Einreisesperre für Thompson in die Schweiz (2)

Am 29.9.2009 wurde hier berichtet, dass von dem Bundesamt für Migration (Bfm) der Schweiz, eine Einreisesperre gegen den kroatischen Sänger Marko Perković Thompson verhängt worden ist.

Weil die Schweiz zu den Schengen-Staaten gehört, gilt diese Einreissperre auch für die Länder, die diesem Abkommen beigetreten sind.

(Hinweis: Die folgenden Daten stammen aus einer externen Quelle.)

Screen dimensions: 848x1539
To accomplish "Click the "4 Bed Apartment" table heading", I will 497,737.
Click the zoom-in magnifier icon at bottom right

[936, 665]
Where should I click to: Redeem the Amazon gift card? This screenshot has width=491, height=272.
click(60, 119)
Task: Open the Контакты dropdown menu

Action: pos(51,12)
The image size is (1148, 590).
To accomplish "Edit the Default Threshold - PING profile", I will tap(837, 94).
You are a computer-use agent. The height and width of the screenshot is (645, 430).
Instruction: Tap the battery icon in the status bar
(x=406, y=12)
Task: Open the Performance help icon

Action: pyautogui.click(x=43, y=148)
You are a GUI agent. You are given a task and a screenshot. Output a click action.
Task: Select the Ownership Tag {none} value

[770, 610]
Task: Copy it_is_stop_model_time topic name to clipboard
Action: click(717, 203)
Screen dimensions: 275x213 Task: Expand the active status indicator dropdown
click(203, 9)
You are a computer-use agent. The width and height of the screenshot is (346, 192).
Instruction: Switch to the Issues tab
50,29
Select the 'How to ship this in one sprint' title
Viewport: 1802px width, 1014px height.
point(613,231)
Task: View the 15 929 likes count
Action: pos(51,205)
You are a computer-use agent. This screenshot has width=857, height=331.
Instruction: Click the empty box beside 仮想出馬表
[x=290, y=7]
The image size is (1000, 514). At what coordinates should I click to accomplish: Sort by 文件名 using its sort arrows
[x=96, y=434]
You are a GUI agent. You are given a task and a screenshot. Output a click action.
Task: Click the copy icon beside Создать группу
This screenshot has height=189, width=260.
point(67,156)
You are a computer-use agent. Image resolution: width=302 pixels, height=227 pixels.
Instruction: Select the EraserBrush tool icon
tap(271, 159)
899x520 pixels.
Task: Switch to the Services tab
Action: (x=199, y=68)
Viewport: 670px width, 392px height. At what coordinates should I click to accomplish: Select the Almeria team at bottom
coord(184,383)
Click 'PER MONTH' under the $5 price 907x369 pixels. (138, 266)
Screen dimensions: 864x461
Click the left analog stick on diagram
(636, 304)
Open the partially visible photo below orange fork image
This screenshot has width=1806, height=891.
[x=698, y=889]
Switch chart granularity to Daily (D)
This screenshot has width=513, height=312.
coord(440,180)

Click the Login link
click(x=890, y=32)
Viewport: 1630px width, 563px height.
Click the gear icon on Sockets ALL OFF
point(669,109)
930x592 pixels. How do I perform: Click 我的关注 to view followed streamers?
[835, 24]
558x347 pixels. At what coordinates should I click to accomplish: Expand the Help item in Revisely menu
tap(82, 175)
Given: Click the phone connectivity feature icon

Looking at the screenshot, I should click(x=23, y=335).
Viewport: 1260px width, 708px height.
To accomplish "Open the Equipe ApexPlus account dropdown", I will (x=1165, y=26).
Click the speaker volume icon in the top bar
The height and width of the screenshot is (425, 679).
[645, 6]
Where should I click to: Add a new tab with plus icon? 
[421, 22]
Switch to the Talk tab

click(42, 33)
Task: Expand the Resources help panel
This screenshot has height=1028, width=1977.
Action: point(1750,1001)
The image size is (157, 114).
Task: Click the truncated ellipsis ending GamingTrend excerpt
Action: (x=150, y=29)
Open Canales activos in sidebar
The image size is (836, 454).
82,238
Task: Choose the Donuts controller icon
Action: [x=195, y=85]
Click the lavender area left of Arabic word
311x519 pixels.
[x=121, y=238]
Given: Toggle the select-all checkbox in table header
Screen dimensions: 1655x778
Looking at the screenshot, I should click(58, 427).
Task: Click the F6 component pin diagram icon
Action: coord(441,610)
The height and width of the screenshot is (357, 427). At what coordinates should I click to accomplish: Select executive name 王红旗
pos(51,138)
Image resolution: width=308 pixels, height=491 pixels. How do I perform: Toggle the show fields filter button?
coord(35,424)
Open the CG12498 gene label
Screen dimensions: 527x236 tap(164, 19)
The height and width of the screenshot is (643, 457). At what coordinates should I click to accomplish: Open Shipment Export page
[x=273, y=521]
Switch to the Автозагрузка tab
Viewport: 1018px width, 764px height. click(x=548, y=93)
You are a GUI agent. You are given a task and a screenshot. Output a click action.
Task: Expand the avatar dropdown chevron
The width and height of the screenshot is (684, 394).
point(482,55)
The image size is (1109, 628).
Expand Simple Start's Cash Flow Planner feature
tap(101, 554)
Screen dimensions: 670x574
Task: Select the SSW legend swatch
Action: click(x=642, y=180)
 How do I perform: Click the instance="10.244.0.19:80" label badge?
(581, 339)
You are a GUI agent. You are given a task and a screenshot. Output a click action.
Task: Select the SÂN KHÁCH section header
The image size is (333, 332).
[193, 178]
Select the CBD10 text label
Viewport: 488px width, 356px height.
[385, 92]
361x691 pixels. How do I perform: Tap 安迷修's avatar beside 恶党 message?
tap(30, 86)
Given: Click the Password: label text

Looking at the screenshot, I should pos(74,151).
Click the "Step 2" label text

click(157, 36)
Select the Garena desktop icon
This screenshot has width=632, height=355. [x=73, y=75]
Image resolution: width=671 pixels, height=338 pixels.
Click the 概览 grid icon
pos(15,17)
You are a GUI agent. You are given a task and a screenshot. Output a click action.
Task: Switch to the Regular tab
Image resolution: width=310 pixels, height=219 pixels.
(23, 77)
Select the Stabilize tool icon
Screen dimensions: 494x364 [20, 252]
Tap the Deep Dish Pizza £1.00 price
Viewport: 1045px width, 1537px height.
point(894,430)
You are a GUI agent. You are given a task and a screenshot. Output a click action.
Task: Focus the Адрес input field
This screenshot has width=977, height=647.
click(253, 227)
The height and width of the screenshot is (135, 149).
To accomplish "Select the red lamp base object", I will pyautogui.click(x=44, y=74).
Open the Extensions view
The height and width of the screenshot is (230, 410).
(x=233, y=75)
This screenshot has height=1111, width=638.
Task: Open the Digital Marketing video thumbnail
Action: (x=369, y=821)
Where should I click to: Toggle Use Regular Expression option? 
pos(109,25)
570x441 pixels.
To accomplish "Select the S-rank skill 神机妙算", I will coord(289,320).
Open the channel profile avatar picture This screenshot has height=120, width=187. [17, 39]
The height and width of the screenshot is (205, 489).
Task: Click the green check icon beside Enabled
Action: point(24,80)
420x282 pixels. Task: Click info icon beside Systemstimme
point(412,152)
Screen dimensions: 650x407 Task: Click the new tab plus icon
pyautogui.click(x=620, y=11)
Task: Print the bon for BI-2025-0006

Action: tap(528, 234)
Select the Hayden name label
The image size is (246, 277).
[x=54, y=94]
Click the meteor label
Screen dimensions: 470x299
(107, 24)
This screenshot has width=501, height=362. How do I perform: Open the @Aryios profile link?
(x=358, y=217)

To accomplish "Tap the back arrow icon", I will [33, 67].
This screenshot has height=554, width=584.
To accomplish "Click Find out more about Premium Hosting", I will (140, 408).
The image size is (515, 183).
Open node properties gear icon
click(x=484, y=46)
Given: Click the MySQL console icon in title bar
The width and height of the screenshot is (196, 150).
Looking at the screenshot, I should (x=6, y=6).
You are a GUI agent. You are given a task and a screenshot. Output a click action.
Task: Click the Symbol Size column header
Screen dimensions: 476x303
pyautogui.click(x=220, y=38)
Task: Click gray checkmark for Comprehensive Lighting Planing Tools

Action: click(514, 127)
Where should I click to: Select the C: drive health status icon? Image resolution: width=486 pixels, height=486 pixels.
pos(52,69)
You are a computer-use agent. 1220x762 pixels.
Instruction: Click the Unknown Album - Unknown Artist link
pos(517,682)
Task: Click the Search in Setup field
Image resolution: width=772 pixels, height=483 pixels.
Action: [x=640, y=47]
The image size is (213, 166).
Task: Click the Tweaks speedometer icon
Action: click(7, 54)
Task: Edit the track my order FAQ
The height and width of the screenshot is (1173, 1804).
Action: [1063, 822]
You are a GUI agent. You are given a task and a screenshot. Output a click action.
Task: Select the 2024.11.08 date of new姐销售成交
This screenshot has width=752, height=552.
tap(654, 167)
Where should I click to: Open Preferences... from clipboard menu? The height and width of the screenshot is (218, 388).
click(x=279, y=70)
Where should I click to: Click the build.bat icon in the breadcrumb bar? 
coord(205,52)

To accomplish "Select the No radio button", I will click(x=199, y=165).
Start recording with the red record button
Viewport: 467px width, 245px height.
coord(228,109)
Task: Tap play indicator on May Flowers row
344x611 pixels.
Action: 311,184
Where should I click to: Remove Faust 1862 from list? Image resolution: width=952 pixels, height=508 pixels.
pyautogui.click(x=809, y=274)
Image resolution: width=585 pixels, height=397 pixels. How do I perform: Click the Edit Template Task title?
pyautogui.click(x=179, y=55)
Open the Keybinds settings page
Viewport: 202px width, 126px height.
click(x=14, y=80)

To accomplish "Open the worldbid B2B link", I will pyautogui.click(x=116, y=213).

Als Folge dessen, ist die Aufregung bei den Anhängern von Thompson im In- und Ausland gross. Mit dieser Einreisesperre hätte man rechnen können, denn heute wurde öffentlich bekannt, dass der spanische Aussenminister Miguel Angel Noratinos, als Beauftragter der OECE, einer Organisation für Sicherheit und Zusammenarbeit in Europa, die kroatische Regierung bereits im Jahr 2007 darauf hingewiesen hat, dass das Auftreten dieses Sängers, in den Mitgliedstaaten als kritisch angesehen wird.

Am 1.11.2007 ist in Wien von dem OSCE-Beauftragten Prof. Gert Weisskirchen ein Report heraus gebracht worden, der sich ebenfalls kritisch mit dem Auftreten des Sängers befasst. Den genauen Text findet man hier (engl). Dieser Report ist der kroatischen Regierung übergeben worden.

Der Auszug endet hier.